Leaders in the dairy industry have been hoping to attract Trump’s attention to their concerns since his election, as the issue aligns with his campaign platform. Critics contend that unfavorable trade policies are leading to the closure of American farms and job losses. Given Trump’s popularity in rural areas, particularly among farmers, this matter seemed ripe for his engagement. However, the crucial question remains whether these concerns will translate into actual policy changes or adjustments in the trade agreement. At this juncture, it is difficult to determine, as the situation is complex and not easily resolved.
Canada has imposed significant tariffs to support its domestic dairy industry, a move permitted under NAFTA. Since the ratification of the trade agreement in 1994, U.S. dairy farmers have developed diafiltered milk, a processed high-protein product that can be used in cheese. This product has successfully circumvented tariffs and has been exported cheaply to Canadian food processors. In response, Canada introduced a new class of milk at below-market prices for its farmers, resulting in a decline in U.S. dairy exports, which have suffered over $150 million in losses that have affected 75 family farms in the past year.
Several petitions have been sent to policymakers seeking relief. In September, dairy organizations from the U.S., Australia, Europe, New Zealand, and Mexico urged their leaders to initiate a dispute at the World Trade Organization. Prior to Trump’s inauguration, U.S. dairy groups sought his help with the dispute, and just last week, the National Milk Producers Federation, the U.S. Dairy Export Council, the International Dairy Foods Association, and the National Association of State Departments of Agriculture sent another letter requesting Trump’s assistance.
While careful negotiations may help resolve the issue, persuading either side to compromise could be challenging. Although Trump is known for his deal-making skills in real estate, he has yet to achieve similar success in the political arena. It remains unclear how his negotiators will craft an agreement that satisfies both Canada and the U.S., or if the complexities of the issue will cause it to be sidelined.

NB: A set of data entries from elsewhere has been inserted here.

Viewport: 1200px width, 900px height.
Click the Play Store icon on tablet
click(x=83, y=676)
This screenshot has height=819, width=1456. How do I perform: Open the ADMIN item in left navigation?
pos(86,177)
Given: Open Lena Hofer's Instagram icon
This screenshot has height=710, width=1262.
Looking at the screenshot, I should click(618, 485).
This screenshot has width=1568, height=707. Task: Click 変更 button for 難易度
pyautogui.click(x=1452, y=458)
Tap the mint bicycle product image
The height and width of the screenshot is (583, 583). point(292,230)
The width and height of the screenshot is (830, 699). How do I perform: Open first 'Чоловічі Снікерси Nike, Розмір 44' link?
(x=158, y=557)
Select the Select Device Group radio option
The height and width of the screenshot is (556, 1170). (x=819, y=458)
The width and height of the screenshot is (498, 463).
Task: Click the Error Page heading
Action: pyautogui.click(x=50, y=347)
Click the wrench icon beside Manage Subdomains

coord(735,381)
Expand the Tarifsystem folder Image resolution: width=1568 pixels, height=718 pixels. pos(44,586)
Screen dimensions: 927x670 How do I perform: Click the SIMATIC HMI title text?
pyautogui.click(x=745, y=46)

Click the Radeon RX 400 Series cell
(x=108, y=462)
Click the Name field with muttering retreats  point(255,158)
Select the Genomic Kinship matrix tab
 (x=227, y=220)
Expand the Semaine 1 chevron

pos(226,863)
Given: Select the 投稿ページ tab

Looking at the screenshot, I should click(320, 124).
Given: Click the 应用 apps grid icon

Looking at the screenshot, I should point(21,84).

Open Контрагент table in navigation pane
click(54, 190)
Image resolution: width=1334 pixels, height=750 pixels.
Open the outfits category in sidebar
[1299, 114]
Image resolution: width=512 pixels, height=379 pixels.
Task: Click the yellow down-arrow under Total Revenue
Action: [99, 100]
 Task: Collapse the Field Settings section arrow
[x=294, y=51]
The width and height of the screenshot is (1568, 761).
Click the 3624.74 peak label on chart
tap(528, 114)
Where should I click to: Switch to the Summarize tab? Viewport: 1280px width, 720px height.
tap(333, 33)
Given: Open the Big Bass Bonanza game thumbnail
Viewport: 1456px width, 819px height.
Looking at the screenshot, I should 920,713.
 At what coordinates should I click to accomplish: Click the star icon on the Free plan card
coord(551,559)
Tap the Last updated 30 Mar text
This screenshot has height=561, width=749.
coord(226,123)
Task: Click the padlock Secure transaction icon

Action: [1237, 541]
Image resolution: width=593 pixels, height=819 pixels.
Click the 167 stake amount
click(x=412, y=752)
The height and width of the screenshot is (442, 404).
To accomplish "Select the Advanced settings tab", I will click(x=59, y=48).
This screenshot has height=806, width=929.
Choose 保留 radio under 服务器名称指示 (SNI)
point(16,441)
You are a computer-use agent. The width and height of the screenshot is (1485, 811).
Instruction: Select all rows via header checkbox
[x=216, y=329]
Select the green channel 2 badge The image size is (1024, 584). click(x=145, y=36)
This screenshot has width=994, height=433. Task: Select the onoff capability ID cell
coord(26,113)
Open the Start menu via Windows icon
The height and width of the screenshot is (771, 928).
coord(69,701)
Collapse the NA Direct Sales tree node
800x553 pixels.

Canadian leaders appear resolute in their stance. Canadian Ambassador to the U.S., David MacNaughton, stated in a letter to the governors of New York and Wisconsin that Canada is not responsible for the financial losses experienced by U.S. dairy farmers. He noted that the U.S. dairy outlook report “clearly indicates that the poor results in the U.S. sector are due to U.S. and global overproduction.” Prime Minister Justin Trudeau expressed his willingness to renegotiate the agreement, stating that the U.S. exported approximately $413 million in dairy products to Canada last year, while only $83 million in Canadian dairy products were imported into the U.S. Trudeau emphasized, “It’s not Canada that’s the challenge here.”
“We’re not going to overreact,” Trudeau remarked. “We’re going to lay out the facts and we’re going to have substantive conversations about how to improve the situation.” Amid these discussions, the dairy industry is also looking for solutions that could involve products such as bariatric chewable calcium citrate, which may provide additional avenues for growth and adaptation in a changing market. As stakeholders navigate these complex trade dynamics, the integration of innovative products like bariatric chewable calcium citrate might become a crucial factor in revitalizing the struggling dairy sector.